# [Exercise prompt]
Reproduce, with no alteration, the span of lines that begins at the line containing "Viewport: 652px width, 435px" and ends at the last line of the records, both ends included, and nothing else.

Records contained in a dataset
○ ○ ○ ○ ○

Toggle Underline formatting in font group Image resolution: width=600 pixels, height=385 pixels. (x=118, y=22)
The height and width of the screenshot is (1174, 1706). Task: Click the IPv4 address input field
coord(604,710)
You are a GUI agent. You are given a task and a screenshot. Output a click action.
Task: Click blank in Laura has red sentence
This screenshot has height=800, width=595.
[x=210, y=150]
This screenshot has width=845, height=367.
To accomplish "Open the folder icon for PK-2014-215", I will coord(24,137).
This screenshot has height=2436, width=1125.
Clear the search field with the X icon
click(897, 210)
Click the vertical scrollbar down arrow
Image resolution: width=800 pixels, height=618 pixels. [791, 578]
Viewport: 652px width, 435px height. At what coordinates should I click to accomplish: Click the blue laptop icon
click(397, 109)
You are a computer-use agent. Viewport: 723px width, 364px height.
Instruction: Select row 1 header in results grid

○ ○ ○ ○ ○

# [Response area]
Viewport: 652px width, 435px height. At what coordinates should I click to accomplish: Click the blue laptop icon
click(397, 109)
You are a computer-use agent. Viewport: 723px width, 364px height.
Instruction: Select row 1 header in results grid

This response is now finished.